77 beresiko, dll). Sedangkan pasien atau klien yang datang dan sudah mengetahui dirinya mengidap HIV/AIDS tapi ingin mengikuti rangkaian konseling lanjutan, biasanya adalah mereka yang dirujuk ke rumah sakit tertentu untuk mendapatkan pelayanan pengobatan dan konseling yang lebih memadai dan sudah diketahui riwayat penyakit AIDSnya. Untuk sasaran dan target KTS atau VCT, yang merupakan kelompok tertentu dan perlu diperhatikan oleh petugas VCT yang juga merupakan target intervensi dari layanan VCT kerena kalangan tersebut mempunyai faktor beresiko, adalah kelompok-kelompok khusus seperti: 1. Remaja, karena remaja adalah simpul penting untuk menerapkan berbagai tindakan aman untuk menurunkan penyebaran HIV dan merupakan usia pembentukan diri. Kebanyakan dari remaja haus informasi dan mudah percaya kepada informasi kawan sebaya, yang seringkali miskonsepsi, selain itu, aktivitas seksual sebagian besar dimulai pada usia remaja sehingga kalangan ini memerlukan akses informasi tentang seks dan seksualitas 2. Men Who Have Sex With Men (MSM) atau yang biasa dikenal dengan istilah homoseksual. MSM di sini termasuk laki-laki yang berhubungan seks dengan laki-laki, laki-laki yang berhubungan seks dengan laki-laki, tetapi lebih sering berhubungan seks dengan perempuan. Laki-laki yang berhubungan seks dengan laki-laki dan perempuan tanpa memandang yang mana lebih utama, dan laki-laki berhubungan seks dengan laki-laki untuk mendapat uang. VCT di perlukan pada kelompok ini karena aktivitas MSM yang memang ada di masyarakat, tingginya infeksi diantara MSM dan MSM mungkin memiliki pasangan seks perempuan, yg memerlukan perlindungan dari penularan HIV.

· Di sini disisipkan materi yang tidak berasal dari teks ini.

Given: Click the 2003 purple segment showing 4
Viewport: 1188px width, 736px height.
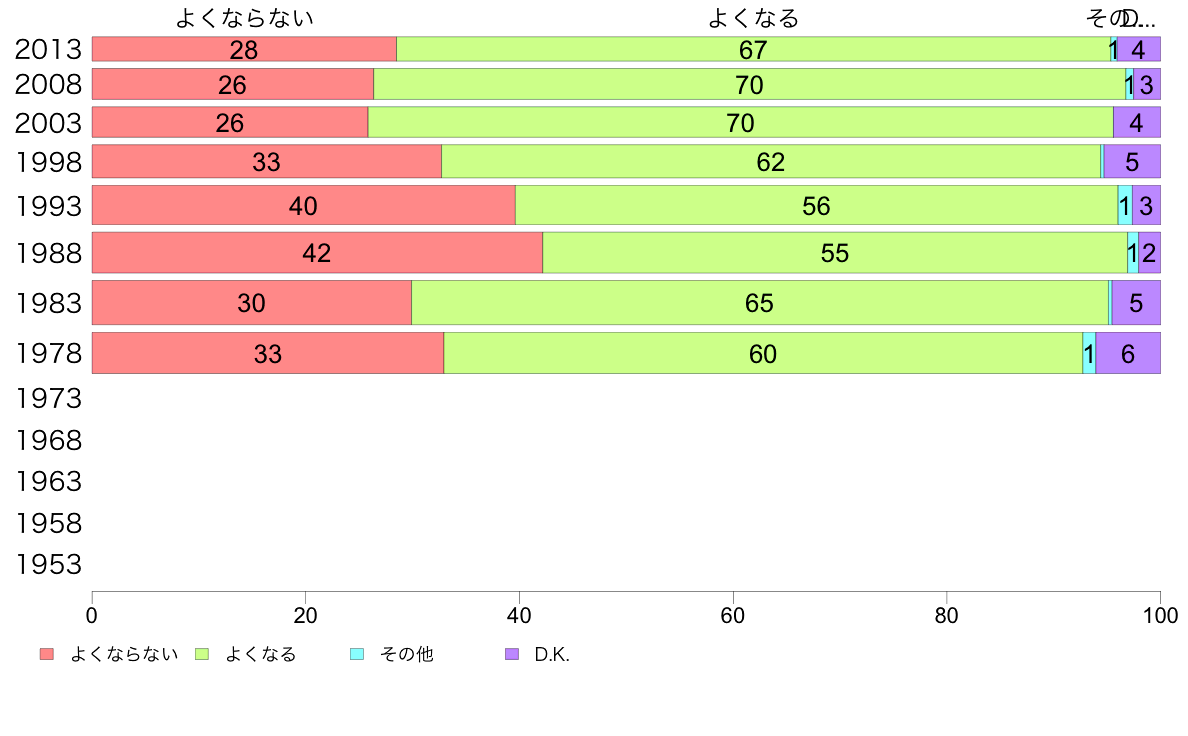Looking at the screenshot, I should tap(1136, 122).
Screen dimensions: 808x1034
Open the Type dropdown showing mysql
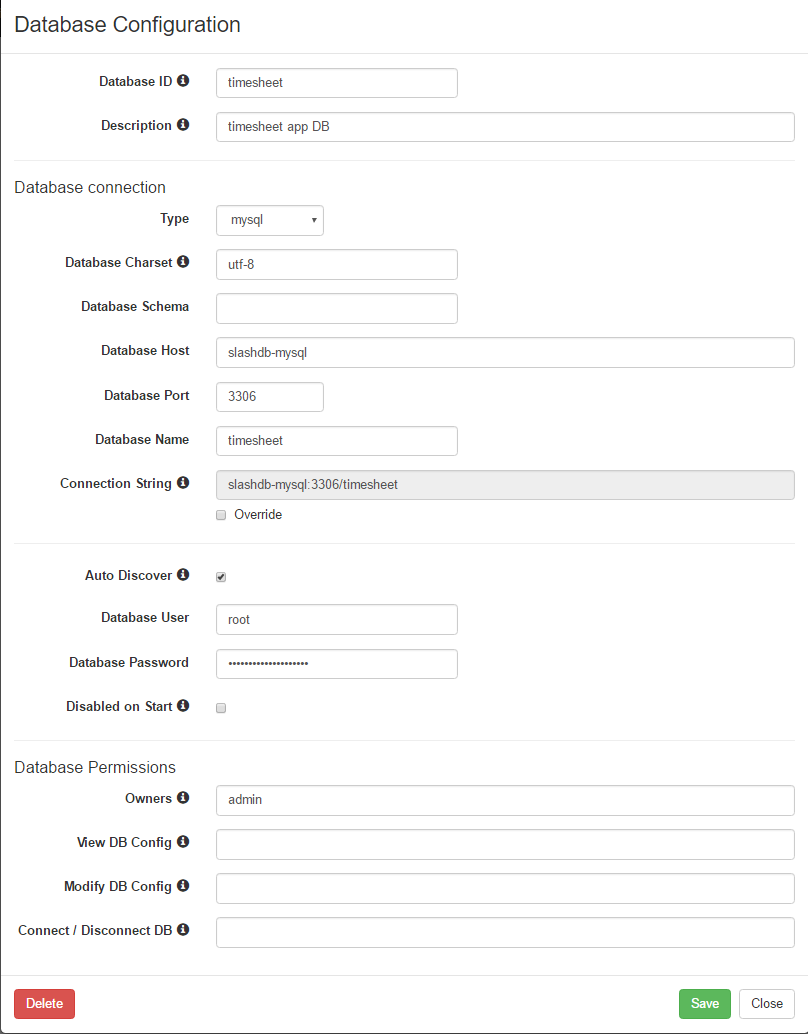tap(270, 220)
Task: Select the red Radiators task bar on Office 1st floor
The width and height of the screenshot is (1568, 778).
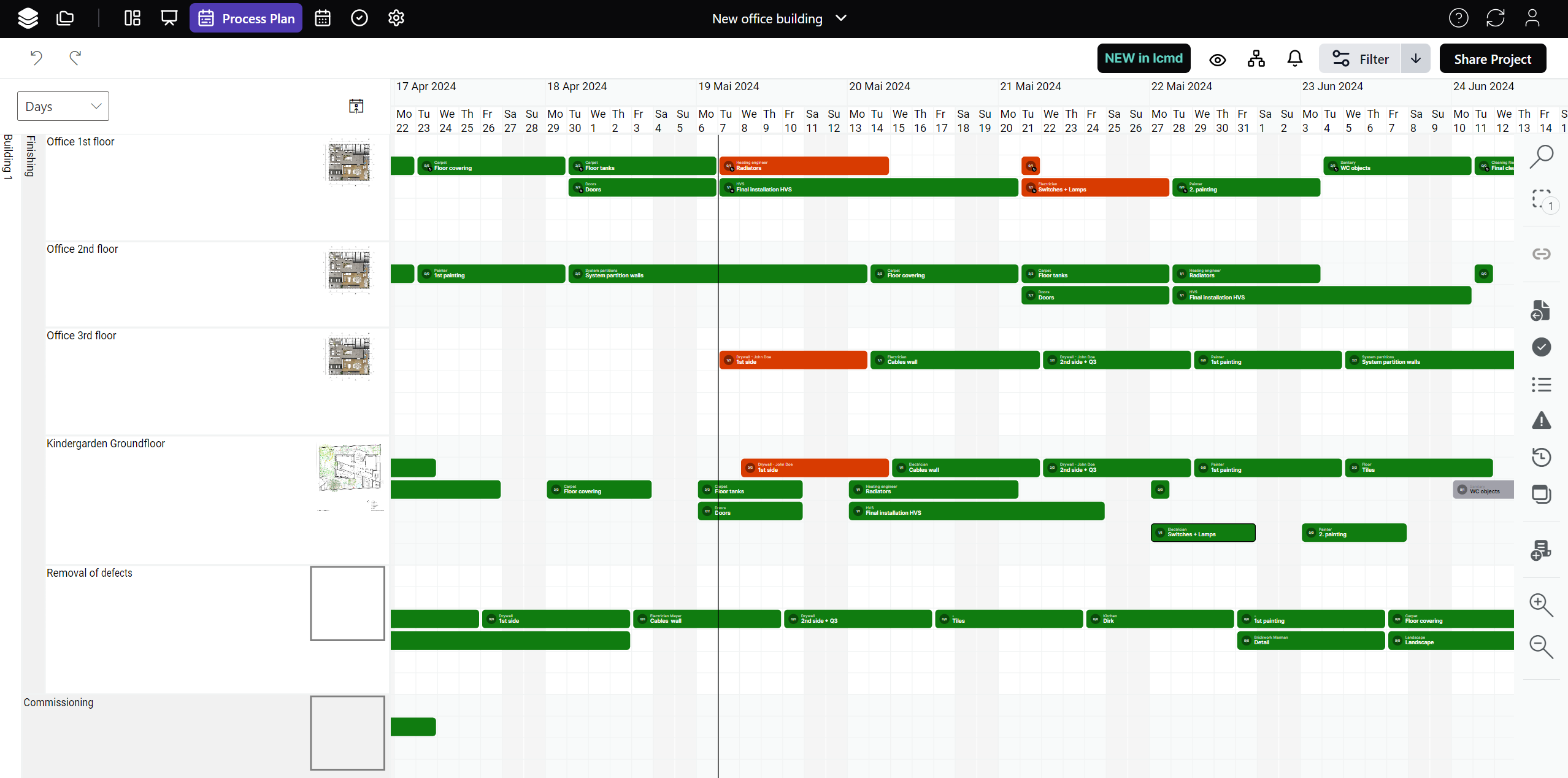Action: [804, 166]
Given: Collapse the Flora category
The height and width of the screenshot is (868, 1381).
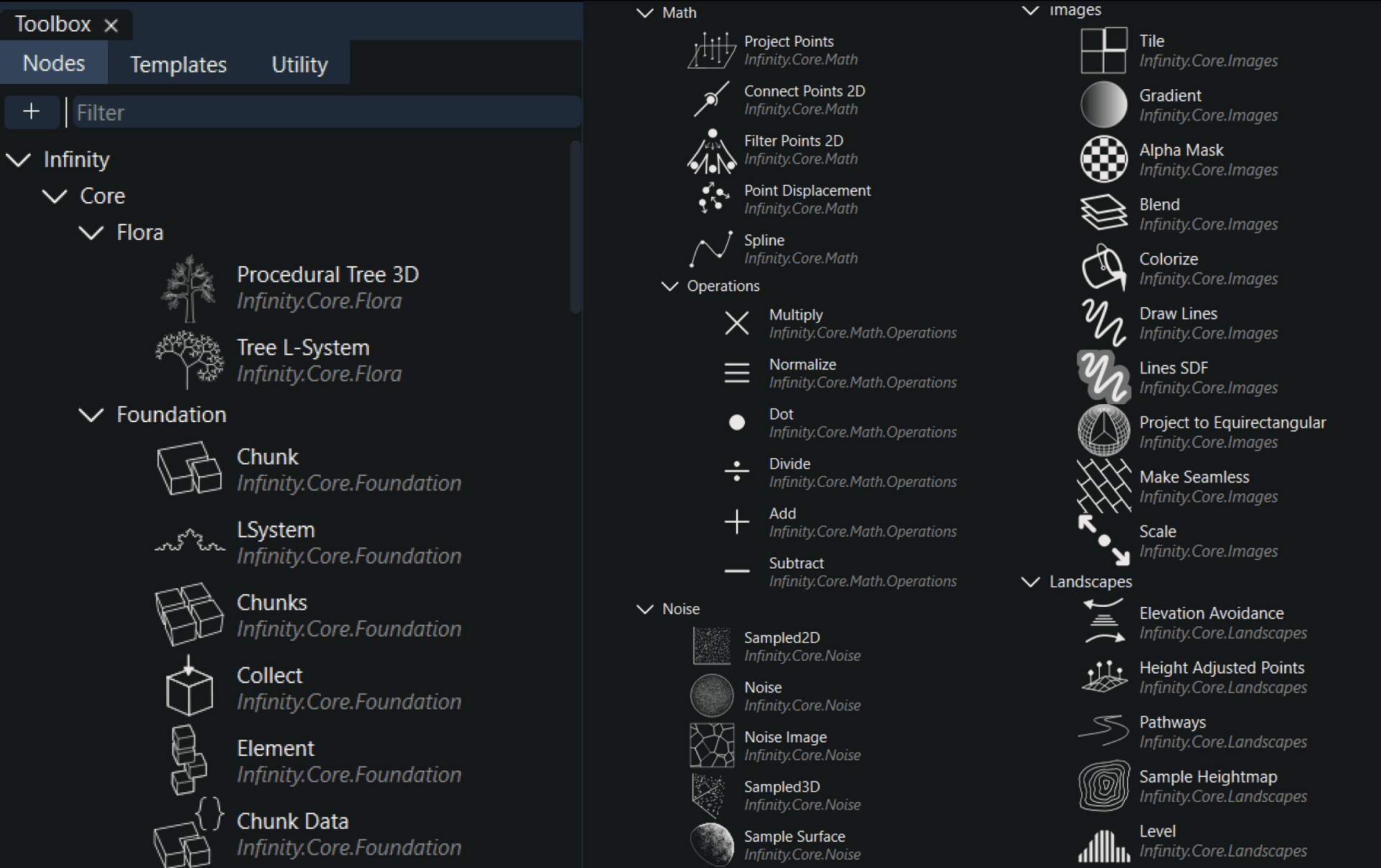Looking at the screenshot, I should (90, 232).
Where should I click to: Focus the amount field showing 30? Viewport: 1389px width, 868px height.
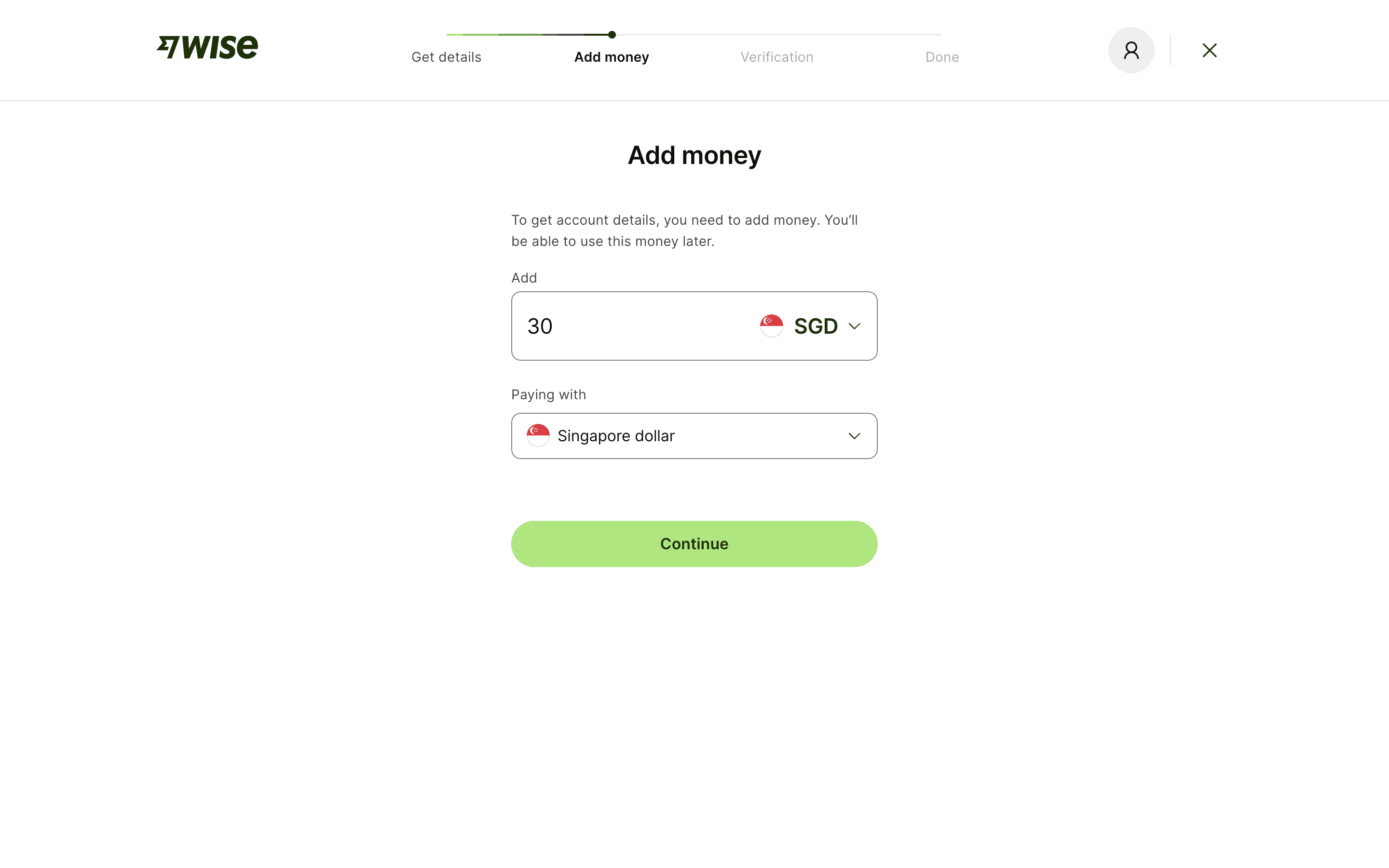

78 3. Injecting drug users (IDUs) atau para pemakai obat suntik dan pekerja seks. Kedua kelopok ini merupakan target layanan VCT yang mempunyai tingkat kasus paling banyak di masyarakat karena banyaknya kebiasaan pemakai obat suntik yang memakai jarum suntik secara bersamaan dan bergantian, sama halnya dengan pekerja seks yang juga sering berganti-ganti pasangan sehingga tingkat infeksi kepada dua kelompok ini juga besar. 4. Sasaran target di lapas atau rutan, karena banyaknya faktor beresiko yang memungkinkan terjadi di lapas baik itu dari jarum suntik yang digunakan bersama secara bergantian, ritual kelompok seperti sumpah darah ( blood brother) atau membuat tato, aktivitas seksual secara paksa maupun suka sama suka, dan buruknya pengendalian infeksi pada pelayanan medis di lapas. 5. Sasaran target pada populasi berpindah (migran) karena masa transisi perjalanan, lintas perbatasan, dan masa perjalanan mempunyai risiko eksploitasi seksual terutama bagi migran tanpa dokumen jelas dan para pencari kerja gelap (misalnya: P ekerja Seks terselubung) Buruknya pengawasan kesehatan dan infeksi di daerah penampungan dan tidak ada akses pada pelayanan pencegahan juga merupakan salah satu alasan mengapa kelompok ini menjadi target layanan VCT.